### WORK TASK
Repeat the records. Leave nothing out.

### STUDY MATERIAL
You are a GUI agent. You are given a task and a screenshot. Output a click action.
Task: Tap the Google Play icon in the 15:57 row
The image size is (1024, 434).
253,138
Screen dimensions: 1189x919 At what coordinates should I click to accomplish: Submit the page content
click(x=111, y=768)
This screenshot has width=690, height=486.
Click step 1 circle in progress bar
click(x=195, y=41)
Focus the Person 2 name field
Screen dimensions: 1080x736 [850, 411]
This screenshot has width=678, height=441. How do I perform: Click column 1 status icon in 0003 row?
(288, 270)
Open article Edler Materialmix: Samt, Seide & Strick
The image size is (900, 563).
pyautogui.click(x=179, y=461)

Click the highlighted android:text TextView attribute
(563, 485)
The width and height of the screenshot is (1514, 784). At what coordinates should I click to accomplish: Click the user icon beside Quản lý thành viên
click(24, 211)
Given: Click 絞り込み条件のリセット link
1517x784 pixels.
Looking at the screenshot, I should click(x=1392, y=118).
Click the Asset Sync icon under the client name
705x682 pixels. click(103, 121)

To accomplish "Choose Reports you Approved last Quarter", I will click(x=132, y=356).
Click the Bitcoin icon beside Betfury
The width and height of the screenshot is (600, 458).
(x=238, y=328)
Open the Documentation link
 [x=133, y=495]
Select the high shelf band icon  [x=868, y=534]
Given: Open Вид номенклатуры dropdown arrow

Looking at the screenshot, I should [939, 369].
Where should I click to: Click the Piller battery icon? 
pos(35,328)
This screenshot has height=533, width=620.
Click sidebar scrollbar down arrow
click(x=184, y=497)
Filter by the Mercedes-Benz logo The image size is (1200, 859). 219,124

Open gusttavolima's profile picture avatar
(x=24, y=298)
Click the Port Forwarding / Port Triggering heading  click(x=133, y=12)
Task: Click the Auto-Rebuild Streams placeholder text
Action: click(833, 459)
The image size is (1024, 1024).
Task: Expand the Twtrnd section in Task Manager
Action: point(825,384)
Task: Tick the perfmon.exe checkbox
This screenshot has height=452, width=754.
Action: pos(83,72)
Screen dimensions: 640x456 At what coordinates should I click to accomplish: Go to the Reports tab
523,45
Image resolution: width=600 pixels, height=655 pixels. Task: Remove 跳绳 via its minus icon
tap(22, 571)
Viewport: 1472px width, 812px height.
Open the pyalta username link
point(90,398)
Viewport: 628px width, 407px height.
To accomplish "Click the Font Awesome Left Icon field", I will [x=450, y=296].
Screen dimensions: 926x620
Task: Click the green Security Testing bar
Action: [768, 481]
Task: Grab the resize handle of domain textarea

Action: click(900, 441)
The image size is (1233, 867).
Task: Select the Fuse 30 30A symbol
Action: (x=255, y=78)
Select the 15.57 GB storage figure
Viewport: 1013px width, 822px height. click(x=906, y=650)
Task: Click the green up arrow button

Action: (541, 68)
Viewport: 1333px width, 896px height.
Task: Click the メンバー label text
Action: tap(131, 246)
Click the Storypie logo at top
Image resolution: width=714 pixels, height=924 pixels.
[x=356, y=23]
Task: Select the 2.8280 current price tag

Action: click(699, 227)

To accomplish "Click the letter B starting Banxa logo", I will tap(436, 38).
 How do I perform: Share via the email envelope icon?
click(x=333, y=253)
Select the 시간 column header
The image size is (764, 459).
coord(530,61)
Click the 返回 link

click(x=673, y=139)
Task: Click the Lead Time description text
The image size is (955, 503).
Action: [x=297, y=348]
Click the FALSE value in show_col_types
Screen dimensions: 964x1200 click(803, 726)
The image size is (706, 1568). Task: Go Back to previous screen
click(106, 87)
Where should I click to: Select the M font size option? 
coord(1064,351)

### WRITTEN SOLUTION
You are a GUI agent. You are given a task and a screenshot. Output a click action.
Task: Tap the Google Play icon in the 15:57 row
The image size is (1024, 434).
253,138
Screen dimensions: 1189x919 At what coordinates should I click to accomplish: Submit the page content
click(x=111, y=768)
This screenshot has width=690, height=486.
Click step 1 circle in progress bar
click(x=195, y=41)
Focus the Person 2 name field
Screen dimensions: 1080x736 [850, 411]
This screenshot has width=678, height=441. How do I perform: Click column 1 status icon in 0003 row?
(288, 270)
Open article Edler Materialmix: Samt, Seide & Strick
The image size is (900, 563).
pyautogui.click(x=179, y=461)

Click the highlighted android:text TextView attribute
(563, 485)
The width and height of the screenshot is (1514, 784). At what coordinates should I click to accomplish: Click the user icon beside Quản lý thành viên
click(24, 211)
Given: Click 絞り込み条件のリセット link
1517x784 pixels.
Looking at the screenshot, I should click(x=1392, y=118).
Click the Asset Sync icon under the client name
705x682 pixels. click(103, 121)

To accomplish "Choose Reports you Approved last Quarter", I will click(x=132, y=356).
Click the Bitcoin icon beside Betfury
The width and height of the screenshot is (600, 458).
(x=238, y=328)
Open the Documentation link
 [x=133, y=495]
Select the high shelf band icon  [x=868, y=534]
Given: Open Вид номенклатуры dropdown arrow

Looking at the screenshot, I should [939, 369].
Where should I click to: Click the Piller battery icon? 
pos(35,328)
This screenshot has height=533, width=620.
Click sidebar scrollbar down arrow
click(x=184, y=497)
Filter by the Mercedes-Benz logo The image size is (1200, 859). 219,124

Open gusttavolima's profile picture avatar
(x=24, y=298)
Click the Port Forwarding / Port Triggering heading  click(x=133, y=12)
Task: Click the Auto-Rebuild Streams placeholder text
Action: click(833, 459)
The image size is (1024, 1024).
Task: Expand the Twtrnd section in Task Manager
Action: point(825,384)
Task: Tick the perfmon.exe checkbox
This screenshot has height=452, width=754.
Action: pos(83,72)
Screen dimensions: 640x456 At what coordinates should I click to accomplish: Go to the Reports tab
523,45
Image resolution: width=600 pixels, height=655 pixels. Task: Remove 跳绳 via its minus icon
tap(22, 571)
Viewport: 1472px width, 812px height.
Open the pyalta username link
point(90,398)
Viewport: 628px width, 407px height.
To accomplish "Click the Font Awesome Left Icon field", I will [x=450, y=296].
Screen dimensions: 926x620
Task: Click the green Security Testing bar
Action: [768, 481]
Task: Grab the resize handle of domain textarea

Action: click(900, 441)
The image size is (1233, 867).
Task: Select the Fuse 30 30A symbol
Action: (x=255, y=78)
Select the 15.57 GB storage figure
Viewport: 1013px width, 822px height. click(x=906, y=650)
Task: Click the green up arrow button

Action: (541, 68)
Viewport: 1333px width, 896px height.
Task: Click the メンバー label text
Action: tap(131, 246)
Click the Storypie logo at top
Image resolution: width=714 pixels, height=924 pixels.
[x=356, y=23]
Task: Select the 2.8280 current price tag

Action: click(699, 227)

To accomplish "Click the letter B starting Banxa logo", I will tap(436, 38).
 How do I perform: Share via the email envelope icon?
click(x=333, y=253)
Select the 시간 column header
The image size is (764, 459).
coord(530,61)
Click the 返回 link

click(x=673, y=139)
Task: Click the Lead Time description text
The image size is (955, 503).
Action: [x=297, y=348]
Click the FALSE value in show_col_types
Screen dimensions: 964x1200 click(803, 726)
The image size is (706, 1568). Task: Go Back to previous screen
click(106, 87)
Where should I click to: Select the M font size option? 
coord(1064,351)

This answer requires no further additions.